Records shown →

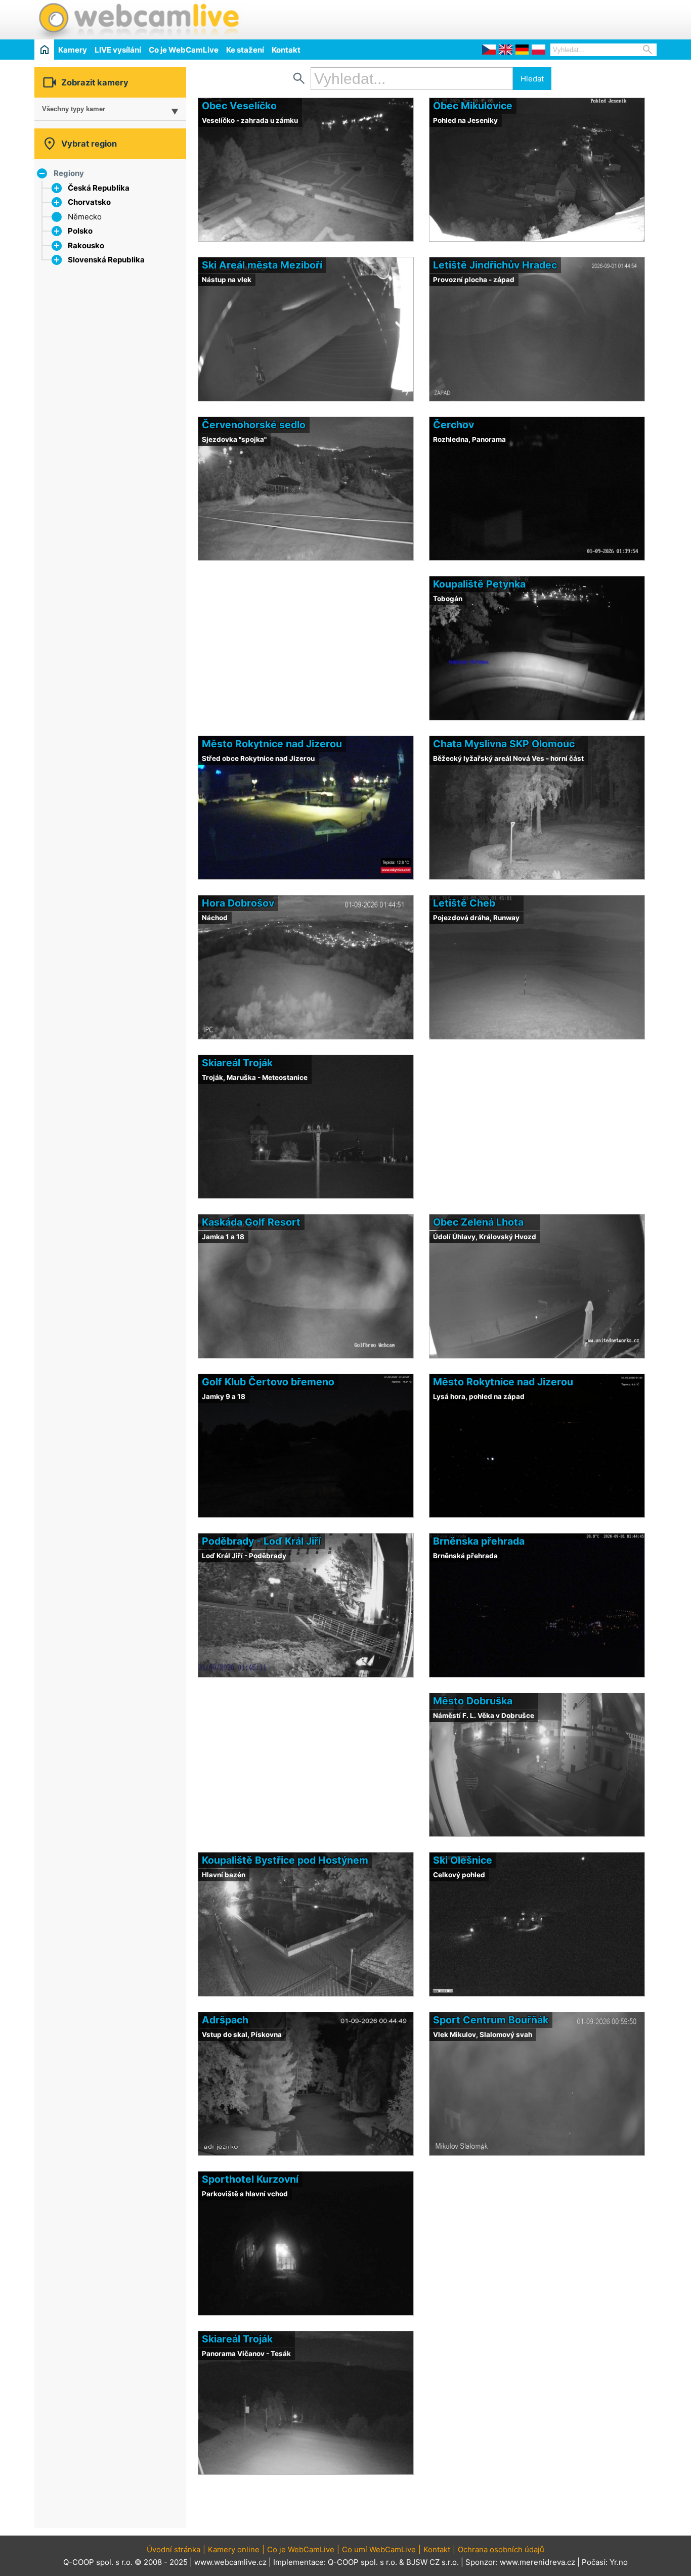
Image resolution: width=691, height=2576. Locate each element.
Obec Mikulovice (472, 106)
==
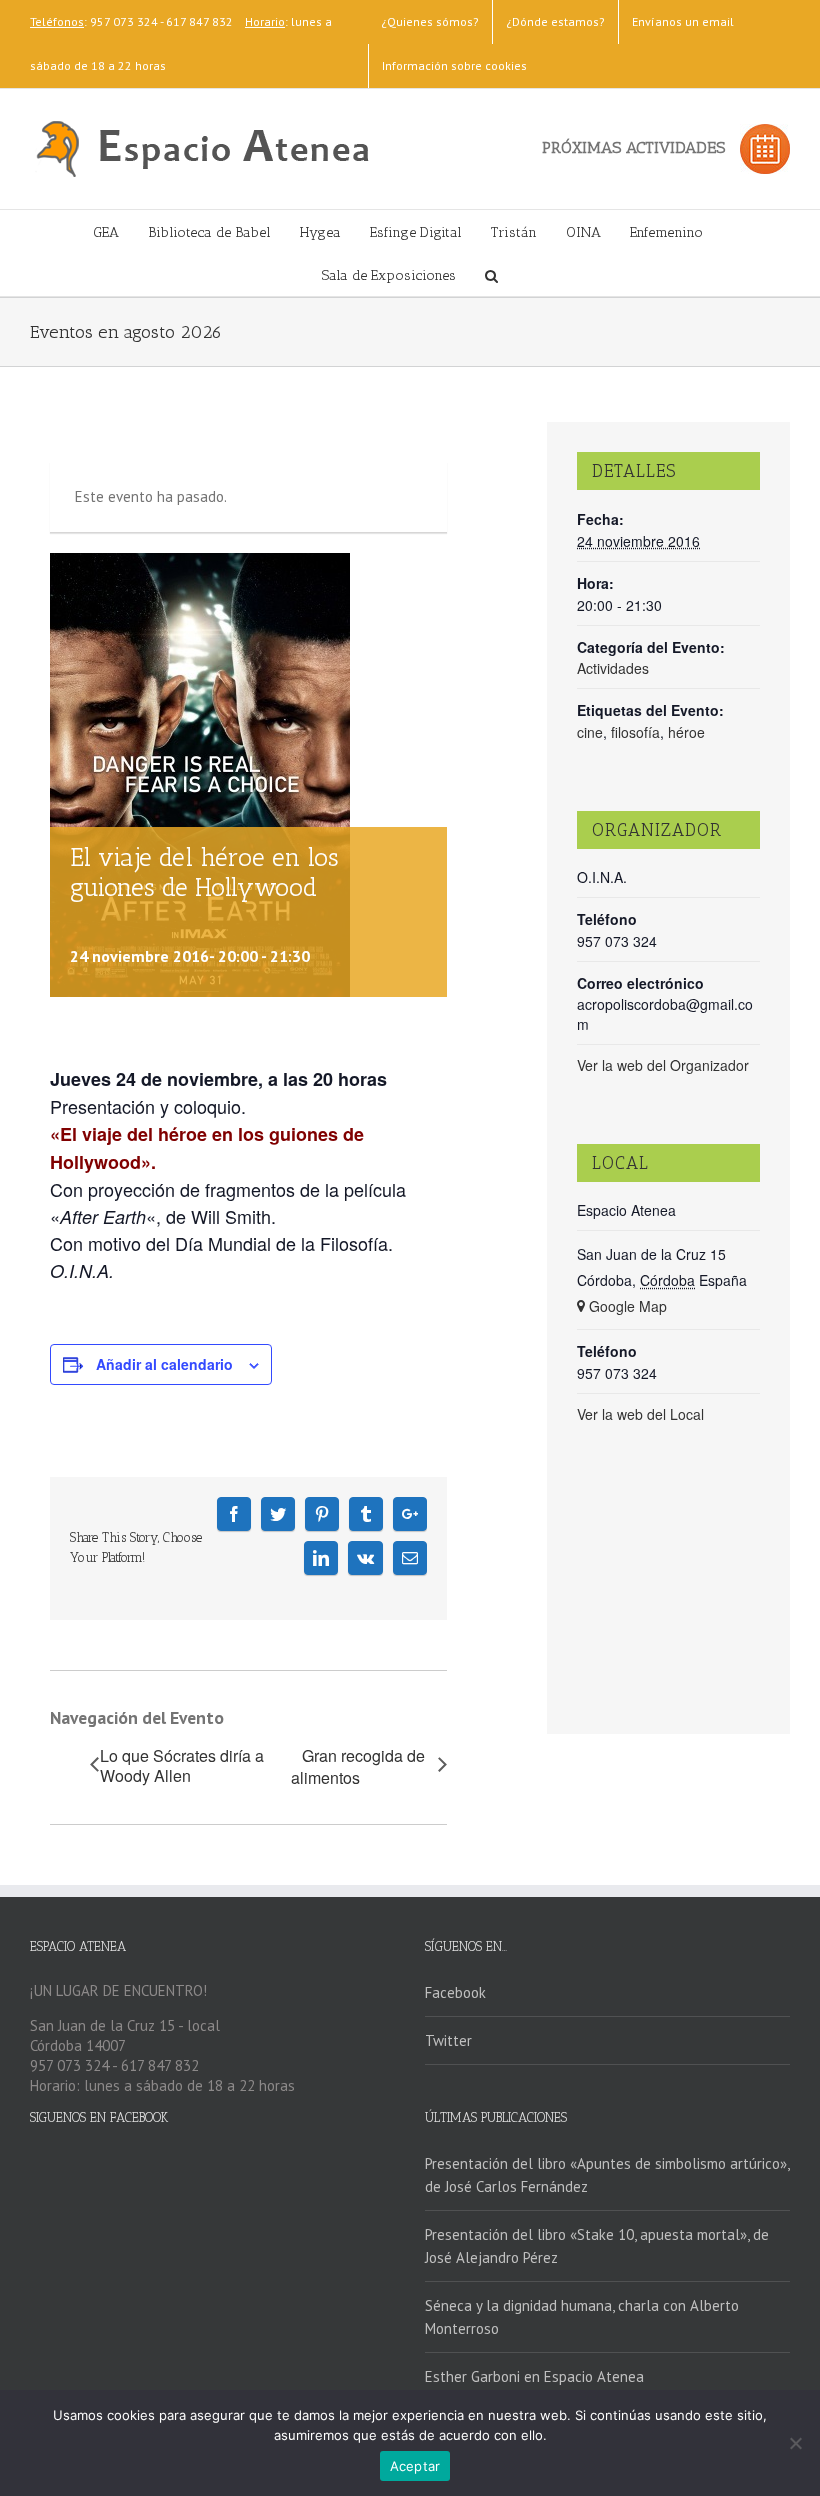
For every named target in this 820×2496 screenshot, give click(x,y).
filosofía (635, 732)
...
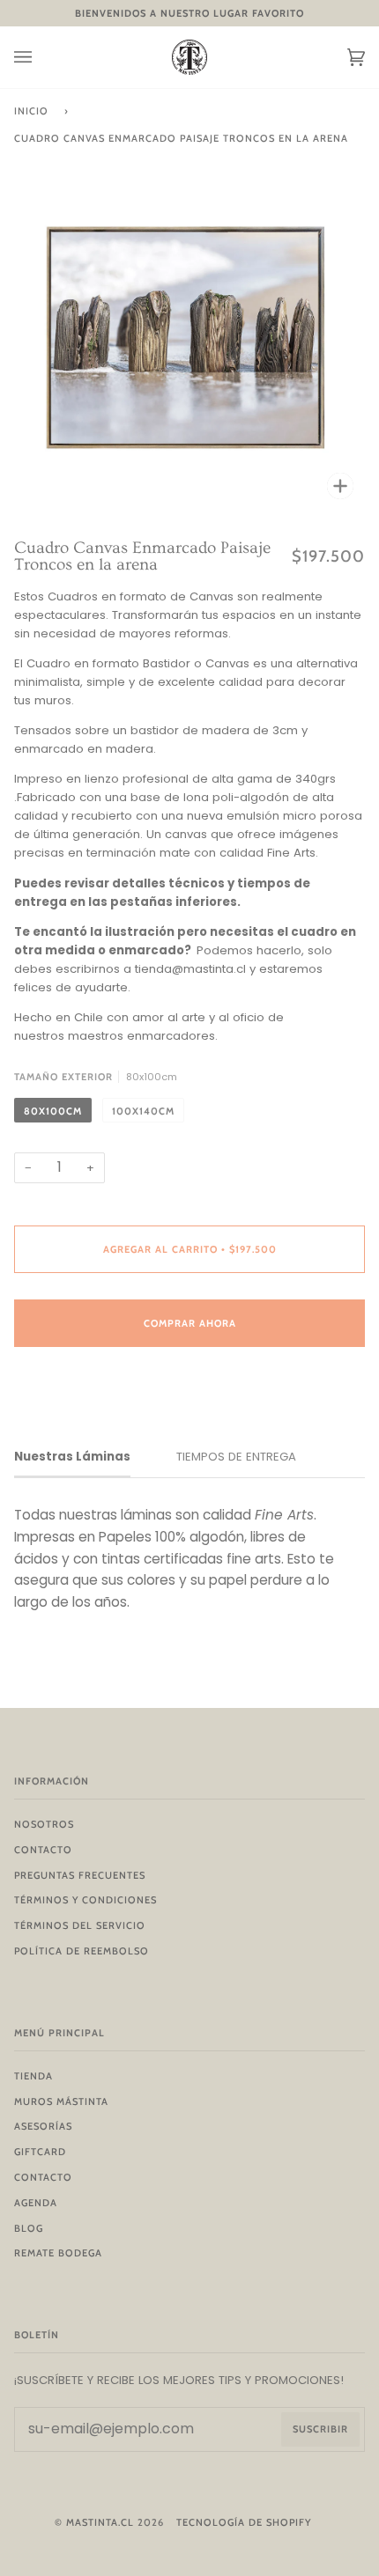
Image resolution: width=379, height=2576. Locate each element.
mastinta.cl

Exercise →
The lines above that include "height" should each be listed.

Expected output →
Image resolution: width=691, height=2576. Locate each element.
Image resolution: width=379, height=2576. Locate each element.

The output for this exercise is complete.